The stories were universally depressing, of the I knew it was time to end my marriage when he wouldn’t even come visit me in the hospital after my open heart surgery ilk.
As I read ‘The Moment I Knew’ stories, I wanted to ask each contributor: Are you sure you didn’t know before then? and If you realized it earlier, why didn’t you act on it?
I asked those questions because those are the questions I asked myself when I finally decided to file for divorce.
Common wisdom holds that marriage is hard work. This is true. Staying married requires a commitment to being together, a commitment that transcends any and all issues that may arise during the marriage.
Staying together no matter what issue may arise, is very serious business indeed.
But when it is ok to give up? When is it futile to fight and try and work hard to stay together? When is it necessary to cut one’s losses and move on?
Some, of course, would say never. That it’s never OK to give up on your marriage; never OK to back out; never OK to say, enough is enough, this thing is dead and rotting and it’s time for us to move on with our separate lives. That level of commitment is fine if both parties share it equally.
But if your commitment isn’t equal, and you feel like your fight is futile, then it may be time to reassess.
In my case, the moment I knew I had to get divorced came, like so many of the Huffington Post contributors, after a dramatic and tragic series of events. In sum, my ex-husband kicked in the front door after I’d locked him out during a particularly nasty argument. The sound of my daughter’s scream when he kicked open that metal door still reverberates in my ear. I called the police, which further enraged him. I retained a divorce lawyer the next day.
But really, I knew before that moment. I knew on my wedding day that it wasn’t going to work. I knew for certain on my wedding night, after the party was over and the guests were gone and we could go back to being uncivilized to each other.
I was nine months pregnant with my son on my wedding day, one week from delivering our second child. I’d insisted on getting married because I couldn’t stomach the thought of having another child out of wedlock. But I knew the whole time that he was the wrong man to marry. I’d known that during the five years we lived together before the marriage.

## [Available data]
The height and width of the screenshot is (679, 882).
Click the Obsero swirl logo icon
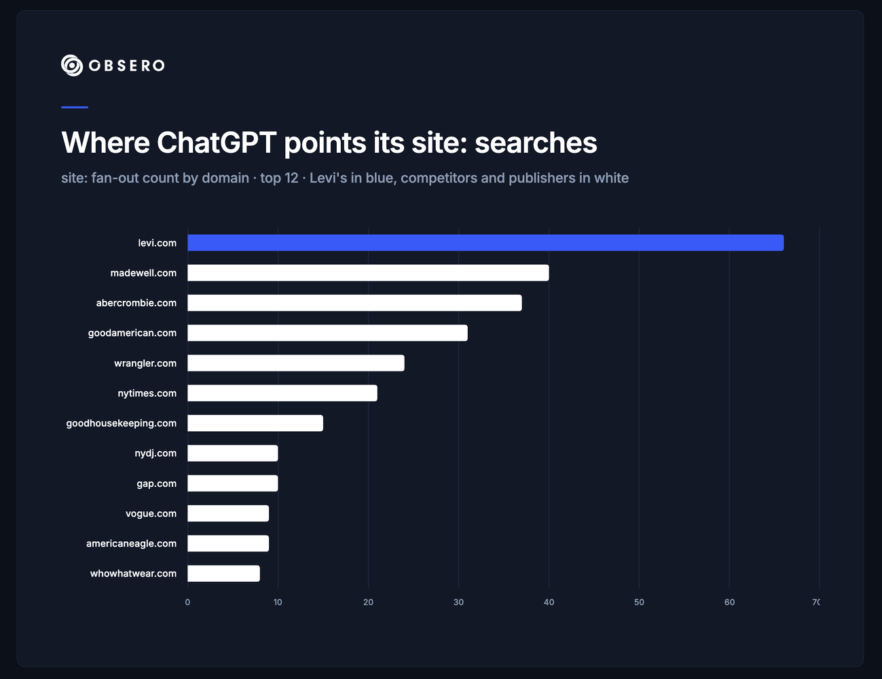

## [Requirement A]
According to the divorce essay, how many years did the writer live with the future husband before they married?
## [Requirement B]
Continue the divorce essay from the point where it stops.
The data has no connection to the divorce essay.

## [Response A]
Five years.

## [Response B]
I knew I shouldn’t have married him when he punched me in the head in the hospital while I was in labor with our first child. I knew I shouldn’t have married him when he would leave me and our newborn daughter alone every weekend while he took my car to Philadelphia to get high. Even after he got clean, I knew nothing had materially changed.
But I was stuck with this image of myself as the type of woman who was not a baby mama. My internal compass told me the life I was living was inauthentic and immoral, even though correcting it meant marrying someone I believed to be a misogynistic bully. I was embarrassed to be a pregnant, unmarried black woman, facing the real and imagined stares of my partners at my conservative law firm. Despite my Harvard Law School degree and my post-law school accomplishments, I felt like just another ghetto stereotype.
So I went to a Christie’s auction, bought myself a three-carat diamond and platinum Harry Winston engagement ring and planned a small wedding. At our divorce trial, my ex told the judge I coerced him to get married. The judge was having none of it. He was a grown man I didn’t force him to do anything. If I forced anyone to get married, it was me. And the nearly three years we were married before we both simultaneously, as it ironically turned out filed for divorce just confirmed what I’d known all along.
The question I asked myself when I first spoke to my divorce lawyer, throughout the divorce and nearly every day of the seven years since then isn’t When did I know? but Why did I do that to myself and why didn’t I know I deserved so much more?